This time visiting Seattle for PAX West I was overwhelmed by the amount of games and more worried about not having enough time for all of them. While there I played an interesting game with lighttrails, futuristic architecture and hovering race boats. That game is Lightfield.
Lightfield is a hyperfuturistic racer where you play as racer ships; you can either race against AI or your friends. But the reason I picked this title is the freedom it gives you as you play. Being exposed to these outerspace-esc maps, you are given the opportunity to race anyway you want with no invisible walls to stop your flow.
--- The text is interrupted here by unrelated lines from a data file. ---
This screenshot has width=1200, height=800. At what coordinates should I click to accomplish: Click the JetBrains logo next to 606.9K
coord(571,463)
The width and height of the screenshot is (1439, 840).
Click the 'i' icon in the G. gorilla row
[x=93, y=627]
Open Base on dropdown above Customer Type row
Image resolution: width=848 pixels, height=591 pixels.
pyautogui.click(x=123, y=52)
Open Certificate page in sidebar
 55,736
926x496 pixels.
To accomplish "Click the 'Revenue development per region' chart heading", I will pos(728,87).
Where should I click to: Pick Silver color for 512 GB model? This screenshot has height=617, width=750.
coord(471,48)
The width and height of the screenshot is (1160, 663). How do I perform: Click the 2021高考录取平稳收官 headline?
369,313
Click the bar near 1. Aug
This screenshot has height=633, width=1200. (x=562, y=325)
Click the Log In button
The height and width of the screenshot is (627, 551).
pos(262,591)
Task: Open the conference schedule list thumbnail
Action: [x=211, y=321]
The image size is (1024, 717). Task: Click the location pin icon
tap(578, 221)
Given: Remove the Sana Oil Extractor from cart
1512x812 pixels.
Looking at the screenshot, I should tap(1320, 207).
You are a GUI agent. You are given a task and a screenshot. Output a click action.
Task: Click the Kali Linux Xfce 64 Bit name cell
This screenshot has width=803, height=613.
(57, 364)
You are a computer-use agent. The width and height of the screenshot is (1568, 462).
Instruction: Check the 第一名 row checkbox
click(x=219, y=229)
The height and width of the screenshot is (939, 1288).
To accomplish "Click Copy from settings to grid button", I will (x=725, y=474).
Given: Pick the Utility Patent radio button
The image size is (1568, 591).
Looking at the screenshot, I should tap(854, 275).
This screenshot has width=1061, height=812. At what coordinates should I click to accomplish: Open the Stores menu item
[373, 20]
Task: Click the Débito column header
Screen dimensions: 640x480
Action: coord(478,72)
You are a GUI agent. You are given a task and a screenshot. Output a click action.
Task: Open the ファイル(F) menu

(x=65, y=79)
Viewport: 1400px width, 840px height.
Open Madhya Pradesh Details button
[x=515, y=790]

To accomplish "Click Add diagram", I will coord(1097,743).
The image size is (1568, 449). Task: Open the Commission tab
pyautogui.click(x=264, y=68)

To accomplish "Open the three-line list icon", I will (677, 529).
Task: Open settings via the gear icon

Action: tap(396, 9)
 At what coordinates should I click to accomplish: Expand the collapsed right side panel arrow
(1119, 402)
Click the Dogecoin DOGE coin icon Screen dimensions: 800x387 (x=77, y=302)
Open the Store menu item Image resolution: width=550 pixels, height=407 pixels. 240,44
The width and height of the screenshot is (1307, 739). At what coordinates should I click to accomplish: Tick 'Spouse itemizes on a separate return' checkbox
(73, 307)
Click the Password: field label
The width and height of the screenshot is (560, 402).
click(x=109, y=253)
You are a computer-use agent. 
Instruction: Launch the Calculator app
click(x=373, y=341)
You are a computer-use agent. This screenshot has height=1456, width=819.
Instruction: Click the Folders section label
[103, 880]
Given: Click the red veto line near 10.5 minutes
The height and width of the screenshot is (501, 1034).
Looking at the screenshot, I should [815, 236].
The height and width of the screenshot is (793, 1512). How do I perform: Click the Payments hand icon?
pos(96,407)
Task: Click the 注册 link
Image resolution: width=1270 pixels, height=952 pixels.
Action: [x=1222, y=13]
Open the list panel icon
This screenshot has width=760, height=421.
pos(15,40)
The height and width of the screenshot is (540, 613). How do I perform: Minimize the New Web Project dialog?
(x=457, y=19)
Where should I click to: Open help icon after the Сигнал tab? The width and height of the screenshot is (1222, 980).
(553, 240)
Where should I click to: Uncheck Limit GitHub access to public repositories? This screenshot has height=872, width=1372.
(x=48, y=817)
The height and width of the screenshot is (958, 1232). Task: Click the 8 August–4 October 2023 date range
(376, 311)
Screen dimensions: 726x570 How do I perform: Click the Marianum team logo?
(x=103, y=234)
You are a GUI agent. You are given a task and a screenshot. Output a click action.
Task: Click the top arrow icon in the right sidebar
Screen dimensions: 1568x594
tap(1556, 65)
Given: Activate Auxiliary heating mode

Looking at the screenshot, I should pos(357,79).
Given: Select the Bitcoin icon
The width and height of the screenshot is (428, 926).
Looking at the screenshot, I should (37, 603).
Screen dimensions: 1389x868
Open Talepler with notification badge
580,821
The demo I played was set on an track that seemed to be in an alien cavern with different towers and platforms set throughout it. And like the other maps seen from the game’s trailer, the color painted on the map all stood out, giving the world life to embrace even for it being a race map. First hands on was difficult at first to grasp, but getting the hang of how to play was the best part of the demo. After the second lap, I seemed to know my way and had a set path that worked for me as I chased the other race ships ahead of me. Jumping from platforms and racing along walls got simpler with the more precise I got with how I raced. Gaining speed when grabbing the surface at the right time felt great as I raced by each ship. Around the end of my playtime another person wanted to play and grabbed the second controller. Once the controller was on it landed them right into the game playing as one of the AI ships with no load time.
After the demo I spoke Simon Waller, the CEO/Co-Founder for Lost In The Garden, the team behind Lightfield based in Vienna, Austria. With some eager questions, I started with the inspiration of the world. How did they do it? Waller mentioned that the creative director for the game would create random shapes and expanded on them to form the worlds that sets the maps. Which lead to the discussion on one of the most difficult parts when designing the game, and it was the actual tracks. Stated by Waller:
Way finding was one of the biggest problems when making the game. Making the paths for the player while finding their way between checkpoints was a big obstacle. With the freedom the player is given, it was pretty difficult leading them through the track.
Asking him about the feedback from others who stopped by, a lot of it was just like mine and how enjoyable it is when learning how to actually play. As well as the fast paced racing and the game’s take on local play. Closing up on the interview I asked what was left out from the playable demo. He replied, that there are more maps to choose from when the game launches. And to possibly add a ship creator once the game is fully released. But he denied my question when I jokingly asked if the Bratwurst racer would be making its way into the game from one of their demos on their YouTube channel.
I highly recommend looking into this game if you like driving electric music, stimulating environments and splitscreen play. Lightfield will be available for Xbox One and Playstation 4.